Este es un libro tan duro como necesario. Su origen hay que buscarlo en los artículos que Kenzaburo Oé publicó en la prensa japonesa sobre sus visitas a Hiroshima en los años 1963-65. Habían pasado casi veinte desde la fatal fecha, 6 de agosto del año 1945, cuando el bombardero norteamericano Enola Gay, por orden del presidente Harry Truman, lanzó una bomba atómica sobre la ciudad que mataría y heriría a cientos de miles de civiles (tres días más tarde, otra nave B-29 atacaría Nagasaki). Era el final de la Segunda Guerra Mundial. El inicio de un infierno cuyas consecuencias están muy lejos de cerrarse, por lo que este libro publicado en 1965 sigue estando de actualidad.
Marcado por dichos acontecimientos desde la infancia, Oé va a vivir un shock de carácter personal en esa etapa: justo cuando viaja a Hiroshima, nace su hijo con una enfermedad cerebral; el bebé se dirime entre la vida y la muerte en una incubadora, y su padre pisa el territorio donde tal cosa ocurre a diario: gente con cáncer, leucemia o ceguera producto de la radiación atómica; personas que se acaban suicidando para cortar la agonía; ancianos que han perdido a sus hijos y a sus nietos y que existen por inercia. Con individuos así va a entrevistarse Oé en distintos hospitales; los llama moralistas «porque han vivido los días más crueles de la historia de la humanidad», porque nadie puede tener una experiencia tan abrumadora después de haber sufrido tal cosa.

=====

▶ _INSTRUCCIONES_: Prosigue la reseña del libro de Kenzaburo Oé sobre Hiroshima a partir de su última frase. Los registros no hacen falta para resolver nada.

▶ _DATOS PARA ANALIZAR_:

=====

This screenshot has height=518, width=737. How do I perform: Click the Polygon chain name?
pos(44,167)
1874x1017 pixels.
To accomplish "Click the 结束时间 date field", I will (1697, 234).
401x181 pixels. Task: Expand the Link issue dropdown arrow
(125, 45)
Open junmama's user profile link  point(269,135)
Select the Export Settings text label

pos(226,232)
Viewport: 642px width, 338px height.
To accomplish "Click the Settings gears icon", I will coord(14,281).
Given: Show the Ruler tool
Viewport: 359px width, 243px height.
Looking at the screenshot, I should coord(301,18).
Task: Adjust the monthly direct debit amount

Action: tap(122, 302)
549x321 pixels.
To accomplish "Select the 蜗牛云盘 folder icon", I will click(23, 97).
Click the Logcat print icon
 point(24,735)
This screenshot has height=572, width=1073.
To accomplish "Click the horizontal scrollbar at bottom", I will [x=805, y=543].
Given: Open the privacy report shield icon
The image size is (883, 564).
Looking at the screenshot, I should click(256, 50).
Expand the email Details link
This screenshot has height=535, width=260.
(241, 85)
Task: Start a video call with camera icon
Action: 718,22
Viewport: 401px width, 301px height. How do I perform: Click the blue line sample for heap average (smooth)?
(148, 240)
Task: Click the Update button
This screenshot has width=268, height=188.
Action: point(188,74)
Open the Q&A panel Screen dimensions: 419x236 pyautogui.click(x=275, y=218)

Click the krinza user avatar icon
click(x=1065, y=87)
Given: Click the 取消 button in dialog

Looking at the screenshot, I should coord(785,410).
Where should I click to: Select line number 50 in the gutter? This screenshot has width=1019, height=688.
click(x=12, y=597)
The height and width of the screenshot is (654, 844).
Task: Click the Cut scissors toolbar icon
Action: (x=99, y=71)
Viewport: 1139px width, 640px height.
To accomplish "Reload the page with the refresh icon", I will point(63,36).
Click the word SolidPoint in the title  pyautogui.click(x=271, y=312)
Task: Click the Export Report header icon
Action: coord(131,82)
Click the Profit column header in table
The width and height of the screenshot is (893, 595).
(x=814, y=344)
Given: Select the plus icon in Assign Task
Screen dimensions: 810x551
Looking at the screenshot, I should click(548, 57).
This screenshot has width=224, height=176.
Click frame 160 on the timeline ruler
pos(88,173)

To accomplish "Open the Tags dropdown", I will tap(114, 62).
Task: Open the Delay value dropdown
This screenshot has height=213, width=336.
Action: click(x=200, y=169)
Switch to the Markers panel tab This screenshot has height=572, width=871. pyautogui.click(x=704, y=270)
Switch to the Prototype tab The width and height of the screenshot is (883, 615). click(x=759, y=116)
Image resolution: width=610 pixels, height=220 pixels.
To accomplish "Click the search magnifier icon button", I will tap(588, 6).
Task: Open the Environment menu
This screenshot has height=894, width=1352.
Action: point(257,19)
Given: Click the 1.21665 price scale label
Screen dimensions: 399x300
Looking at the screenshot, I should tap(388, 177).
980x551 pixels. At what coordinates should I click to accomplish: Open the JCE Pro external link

=====

▶ _RESULTADO_:
Oé declara que conoció la dignidad humana en Hiroshima –dedica un ensayo a este concepto–, y vuelve a referirse a ella en la entrevista que le hizo un periodista de Le Monde este mismo año y que sirve de epílogo al libro. Ese contacto con una realidad grotesca y espeluznante, pero también esperanzadora al ver el coraje de los supervivientes, se volcaránen su propia narrativa: le esperaba la escritura de su obra maestra, Una cuestión personal (1964), inspirado en su bebé, que también iba a sobrevivir.